• [Cose da fare]:
1. Stampa tutto il testo sul ritiro di meditazione che va da "Situata al secondo" giù fino a "uno chef stellato.", senza cambiare nulla.
2. Rispondi a queste domande sul testo sul ritiro di meditazione:
(a) A quale piano del ristoro si trovava la sala di meditazione?
(b) Come si chiama il villaggio turistico che ospitava il ritiro?
(c) Da quale giorno chi scrive non poteva più permettersi di muoversi spesso durante la meditazione?

• [Estratto della fonte]:
++++++++++

Capitoli

Tempo di lettura: 3 min

3 marzo 2025

Giorni intensi, altalenanti e tribulanti. Pensieri presenti di attimi passati e futuri mi bussavano alla grande porta della mente interrompendo la quiete tanto ricercata. Mi sedevo incomodo e concentrato sullo spiraglio d'aria che regola il ritmo della vita. L'unica cosa che contava in quei momenti in cui più mi sforzavo e meno avanzavo. "Anicca! Anicca!", l'impermanenza era la grande questione che puntualmente veniva ricordata dallo speaker all'inizio di ogni sessione meditativa.

Un taglio netto sulle distrazioni

Situata al secondo piano del ristoro della struttura ricettiva calabrese, la sala di meditazione mescolava energie curative con brusii cucinieri dei cuochi volontari da sotto. Di certo non la migliore né tantomeno comune situazione per un ritiro spirituale, ma faceva parte della sfida. Se potevo andare nel profondo anche lì allora era fatta, e un buon pasto caldo al termine della sessione mi rincuorava e lasciava andare qualche tensione. Si trattava di effettuare un'operazione chirurgica interiore, precisa e perfetta come il taglio netto di uno chef stellato.

Anche tra di noi c'era del chiasso: colpi di tosse improvvisi, grandi sospiri e calpestii di chi spazientito usciva per prendersi una pausa. Soprattutto da questo lato della sala, quello degli uomini. Sembravamo un gruppo di persone incapaci di star seduti, e mi veniva da pensare che gli orientali non erano poi così stupidi a sedersi a terra.

Photo of the village hotel Marco Polo in Calabria, with a view to the Tirrenic Sea

Vista del villaggio turistico Marco Polo che ospitava il ritiro

Da Anapana a Vipassana

Nei primi giorni durante la meditazione Anapana mi vedevo goffo, con diversi dolori alla schiena e gambe. Erano i cosiddetti "sankhara", impurità emotive immagazzinate nel corpo che affioravano a più non posso. Scomparivano e ne riapparivano di nuovi, e mi sentivo una fontana straripante di questi sankhara.

Per abituarmi alle tante ore seduto, la mia pila di cuscini era ogni giorno diversa. Mi muovevo spesso cercando una combinazione più comoda possibile. Tutto inutile. Ma dal quarto giorno non potevo più permettermelo: la voce registrata del Maestro Goenka spiegava di come il lavoro svolto finora era solamente una "semplice" introduzione. La vera meditazione Vipassana richiedeva fermezza per limitare le distrazioni della mente. La concentrazione doveva passare dal sentire il respiro all'ingresso delle narici a tutto il corpo. La percezione delle sensazioni scaturite da ogni lembo di pelle era l'obbiettivo, ma senza alcun giudizio. L'equanimità era la chiave di volta.

Le sessioni meditative iniziavano puntualmente con i canti della voce rauca di Goenka. Al principio li odiavo, poi decisi di dargli una connotazione più positiva, motivante.

++++++++++

• [Elenco delle voci]:
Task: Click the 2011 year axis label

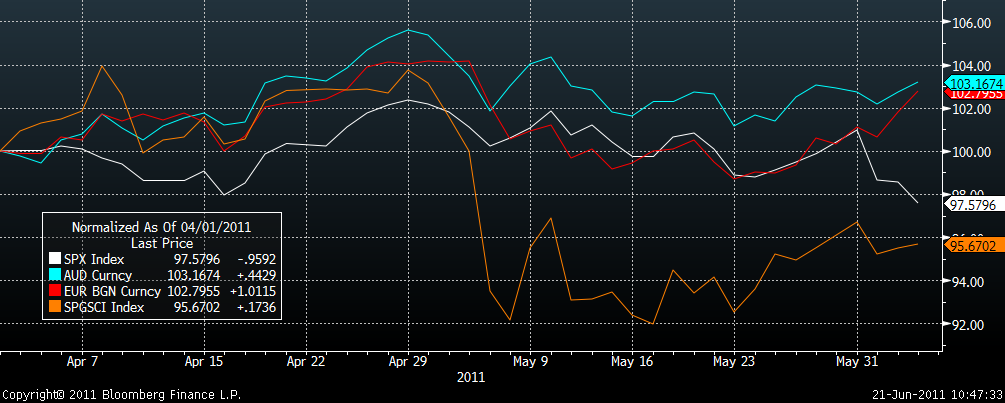Action: [471, 377]
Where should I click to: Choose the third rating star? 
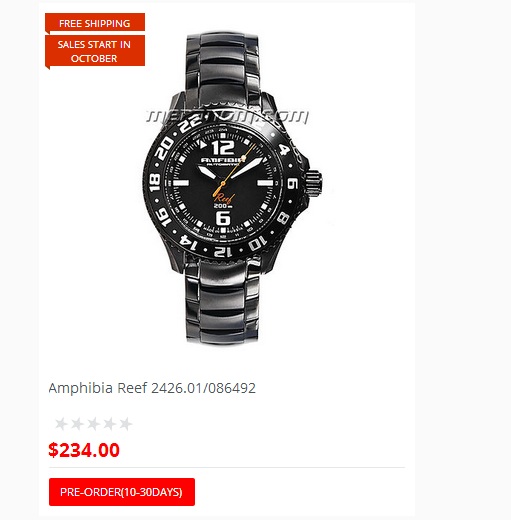click(x=93, y=424)
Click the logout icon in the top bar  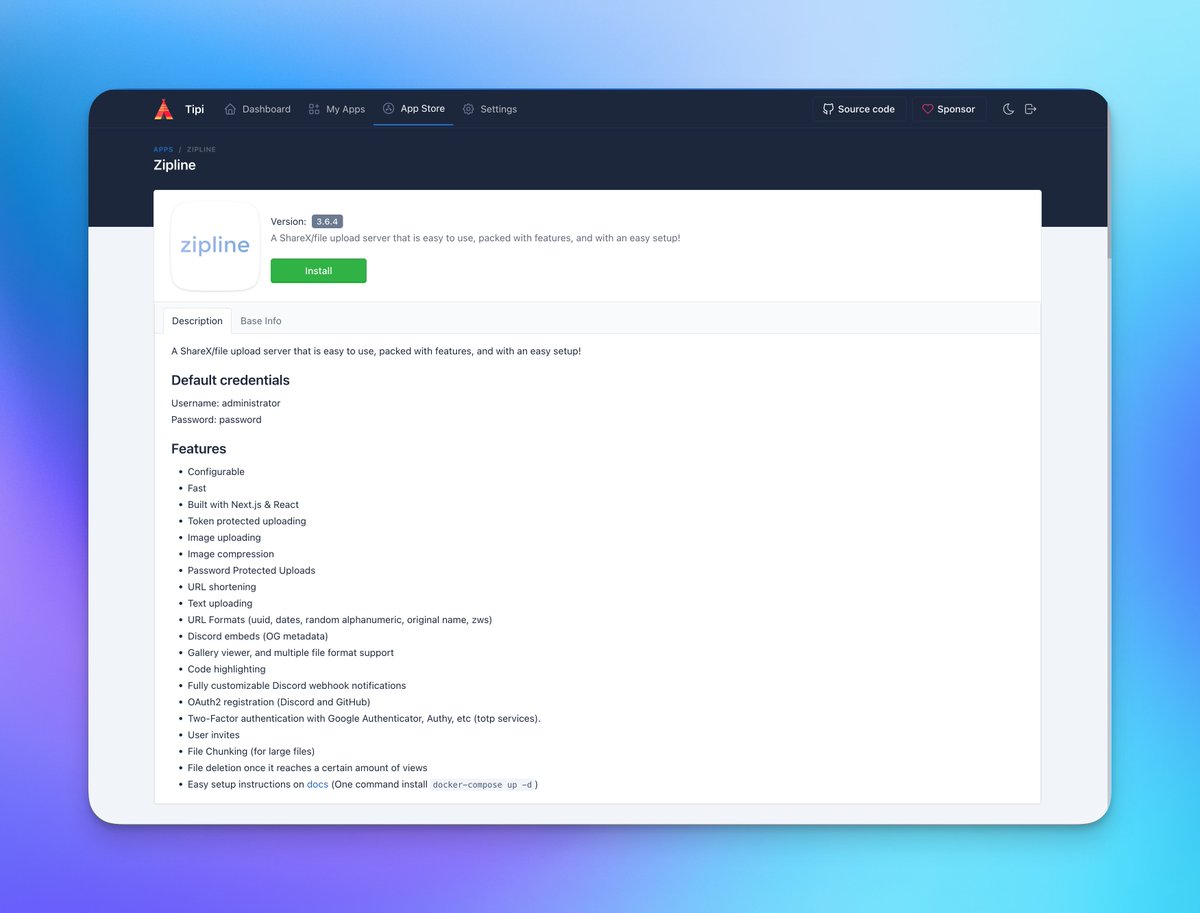1031,108
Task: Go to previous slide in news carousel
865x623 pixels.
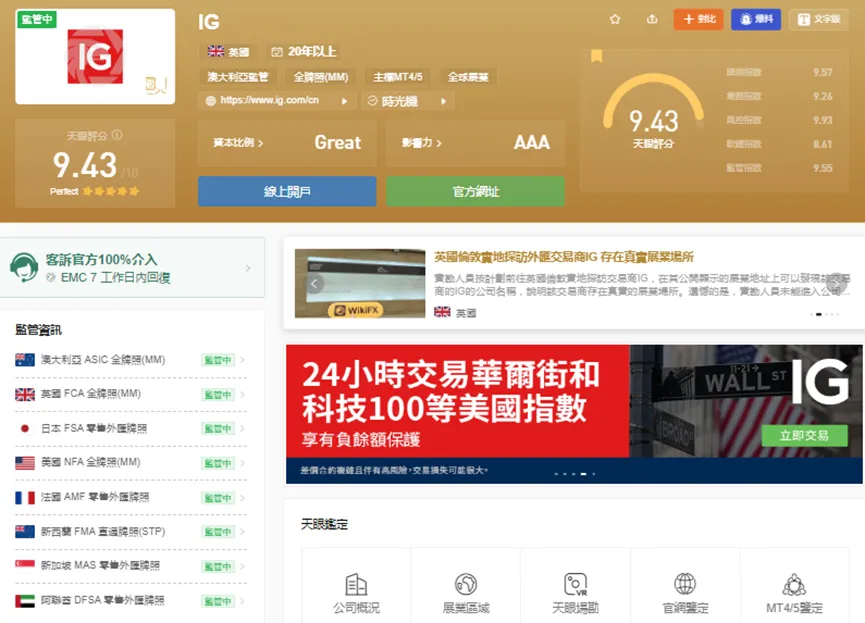Action: click(x=314, y=284)
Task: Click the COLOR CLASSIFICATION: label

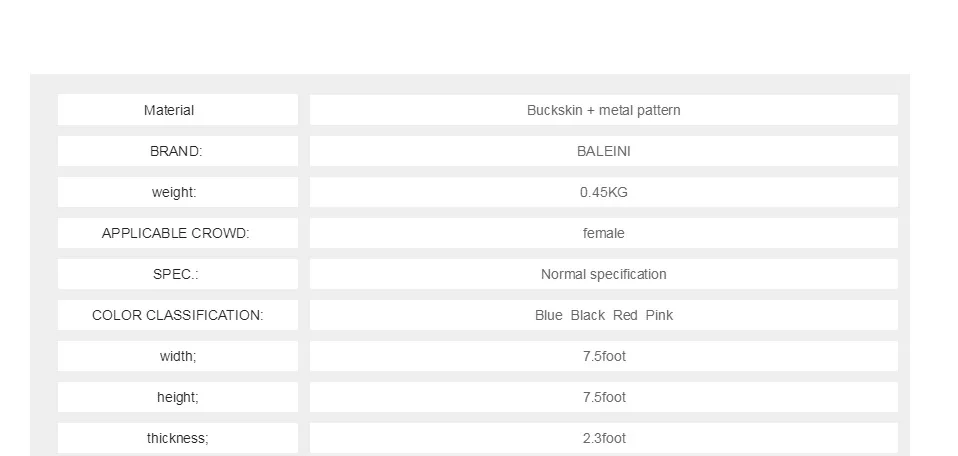Action: (x=177, y=315)
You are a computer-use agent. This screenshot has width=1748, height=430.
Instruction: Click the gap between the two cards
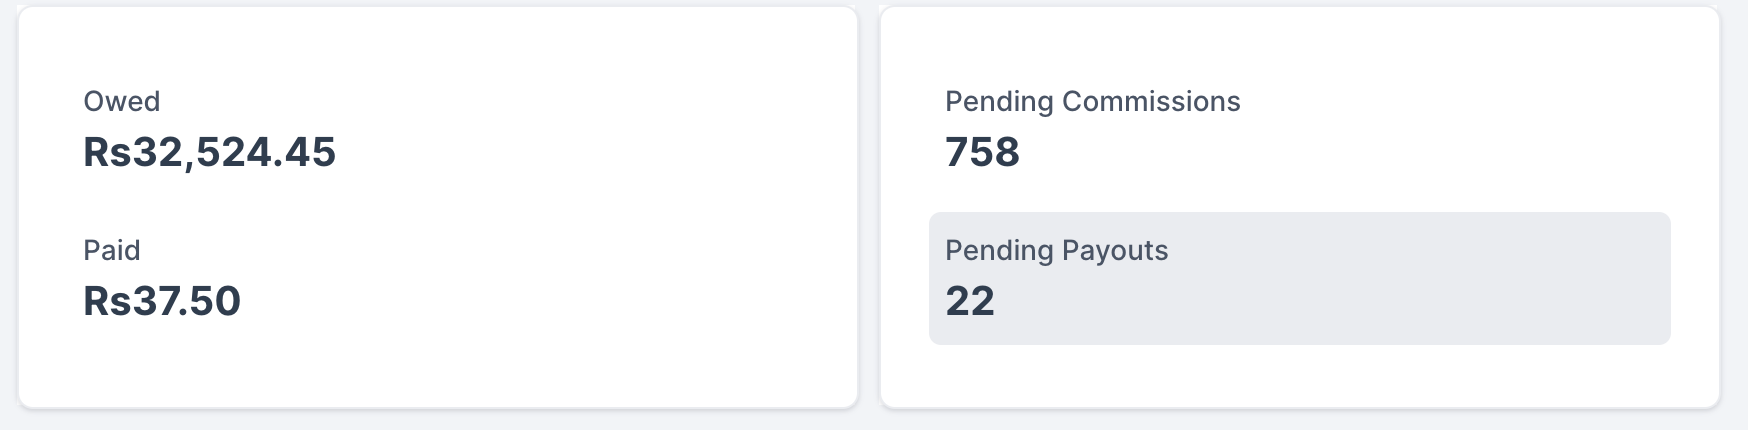point(869,210)
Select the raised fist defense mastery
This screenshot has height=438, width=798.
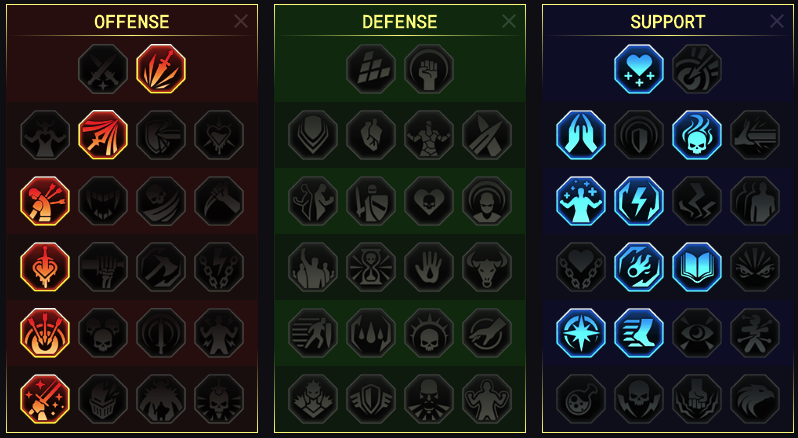point(429,69)
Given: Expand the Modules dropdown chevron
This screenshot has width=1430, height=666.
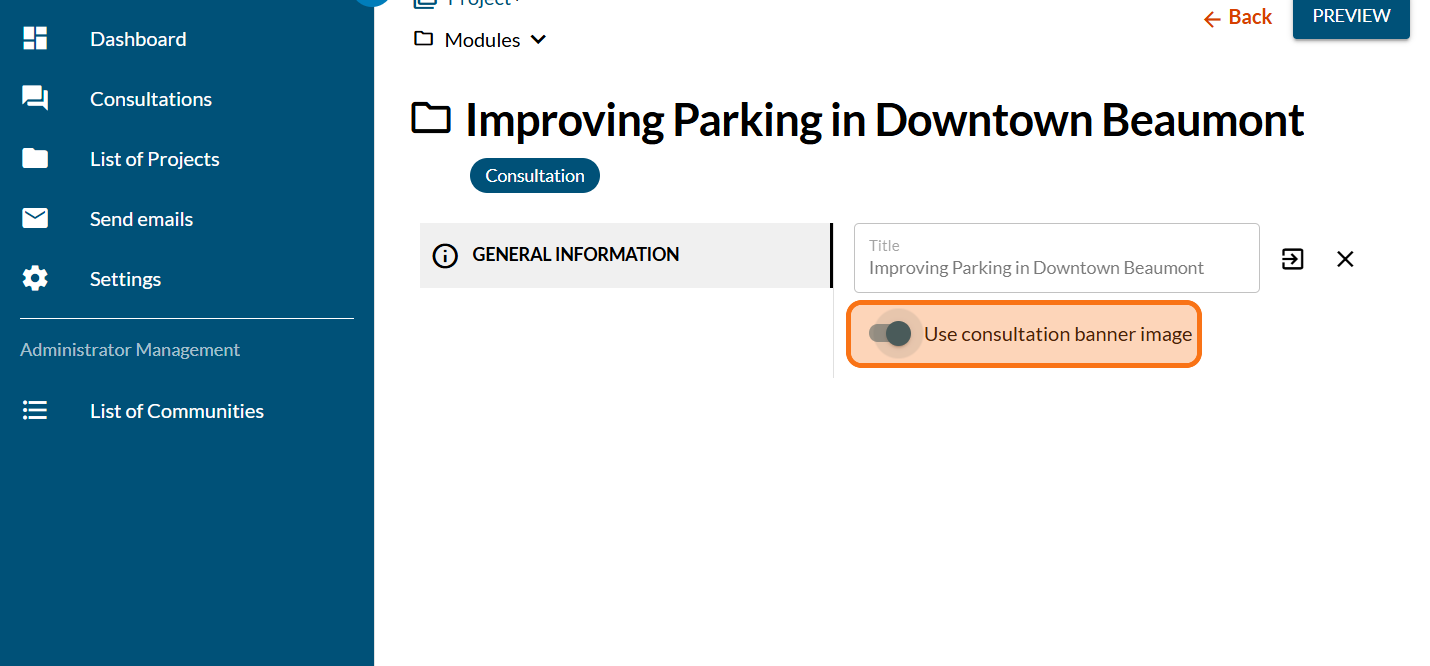Looking at the screenshot, I should (x=538, y=40).
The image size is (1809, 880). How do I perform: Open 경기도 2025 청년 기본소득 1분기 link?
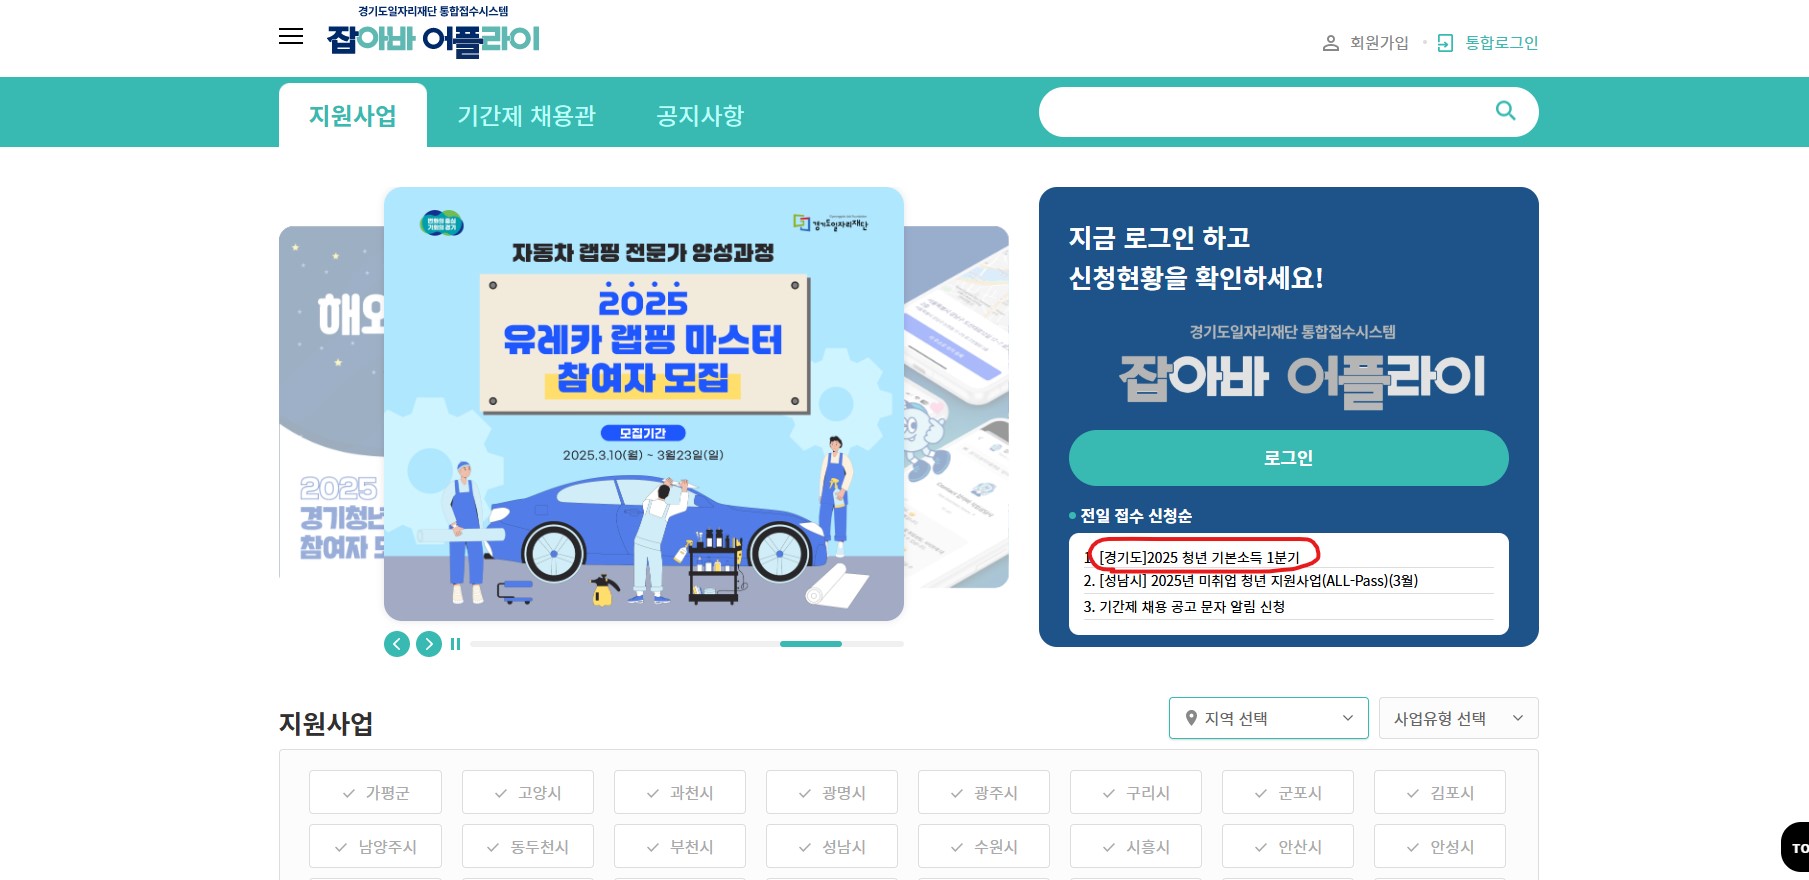point(1199,557)
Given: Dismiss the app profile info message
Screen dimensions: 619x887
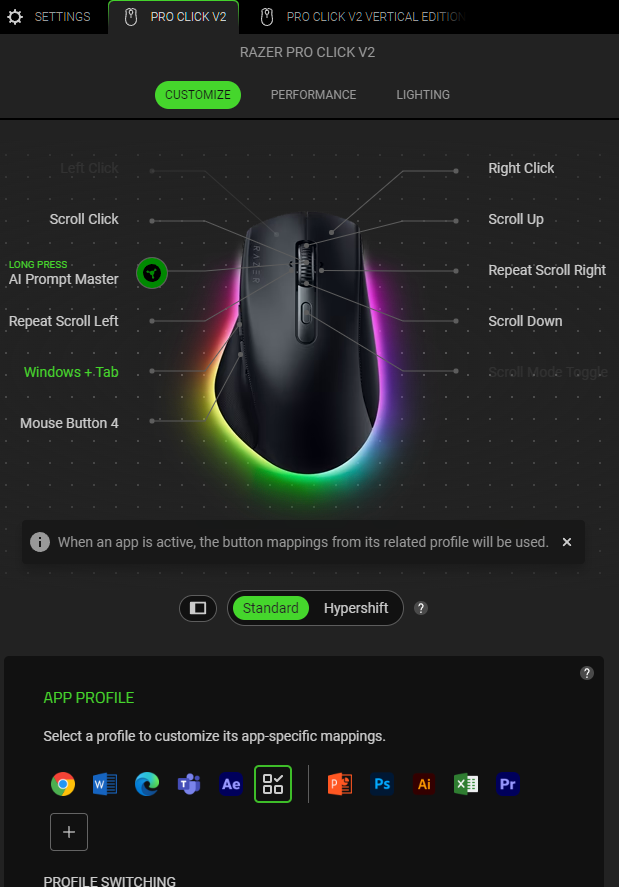Looking at the screenshot, I should click(566, 542).
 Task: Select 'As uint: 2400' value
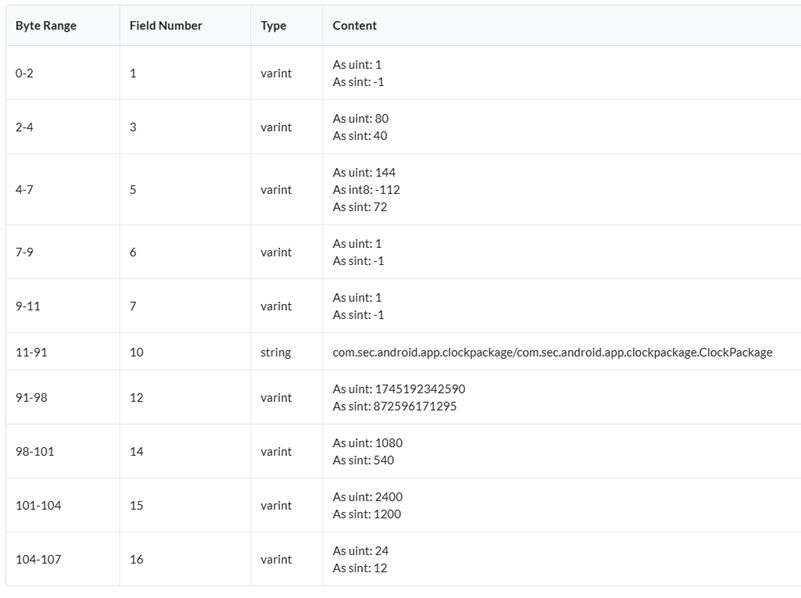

++++++++++

• [Soluzioni punto per punto]:
1.
Situata al secondo piano del ristoro della struttura ricettiva calabrese, la sala di meditazione mescolava energie curative con brusii cucinieri dei cuochi volontari da sotto. Di certo non la migliore né tantomeno comune situazione per un ritiro spirituale, ma faceva parte della sfida. Se potevo andare nel profondo anche lì allora era fatta, e un buon pasto caldo al termine della sessione mi rincuorava e lasciava andare qualche tensione. Si trattava di effettuare un'operazione chirurgica interiore, precisa e perfetta come il taglio netto di uno chef stellato.

2.
(a) La sala di meditazione si trovava al secondo piano del ristoro.
(b) Il villaggio turistico si chiama Marco Polo.
(c) Non poteva più permetterselo dal quarto giorno.